Newtonsoft.Json offers support for serializing private to public fields and properties. It’s a well-known mature library with a highly extensible API. It’s JsonConverterAttribute is currently sealed, so we can’t override that… but there are better options for configuring it, anyway, in order to take advantage of Dependency Injection and other better patterns than I was forced to use with System.Text.Json.

The good news is that the exercise of implementing a solution for System.Text.Json forced me to develop some core logic for converting different datatypes to and from byte arrays, which would come in handy for encrypting a wide variety of datatypes. Another issue with the other libraries and approaches I mentioned earlier is that they only handled a tiny number of potential datatypes. I wanted a set-and-forget solution that would work widely, so being able to convert all built-in types and any nested combination thereof was essential.

Adding support for Cryptography best practices

I began with a custom implementation and abstraction of the core Encrypter that I was using throughout the library. It was basic and structured largely using inspiration from the two approaches discussed earlier.

It worked.

But then I attended a great session at CodeMash 2020 called Practical Cryptography for Developers.
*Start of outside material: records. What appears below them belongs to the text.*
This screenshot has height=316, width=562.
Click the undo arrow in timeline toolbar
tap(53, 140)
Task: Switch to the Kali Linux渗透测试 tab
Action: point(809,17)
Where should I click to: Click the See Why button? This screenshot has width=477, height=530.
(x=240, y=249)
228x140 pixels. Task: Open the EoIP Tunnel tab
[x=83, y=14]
Without getting into the weeds of cryptography, I was exposed for the first time to the concept of key/algorithm rotation and management and cryptographic best practices.

Writing these features into my library would take me far outside its immediate domain, and far outside my expertise. Surely, I thought, there must be some libraries that handle this already…

Switching to Microsoft.AspNetCore.DataProtection underneath

… yes, there is. Obviously.

The open-source package Microsoft.AspNetCore.DataProtection was designed to provide

a simple, easy to use cryptographic API a developer can use to protect data, including key management and rotation

https://docs.microsoft.com/en-us/aspnet/core/security/data-protection/introduction?view=aspnetcore-3.1

It’s highly configurable, easy to bootstrap, built to promote testability, and built for .NET Core. It handles key management and algorithm management, written by dedicated experts in the field.

So I used that instead of my own Encrypter.

Closing

In the end, I kept both the System.Text.Json implementation (JsonCryption.System.Text.Json), and the Newtonsoft.Json implementation (JsonCryption.Newtonsoft).

JsonCryption.Newtonsoft is better for the moment, allowing encryption/serialization of private to public fields and properties, shallow or nested, of (theoretically) any data type that is also serializable by Newtonsoft.Json.

Check it out. Try it out.

And tell me what you think needs changed to make it better.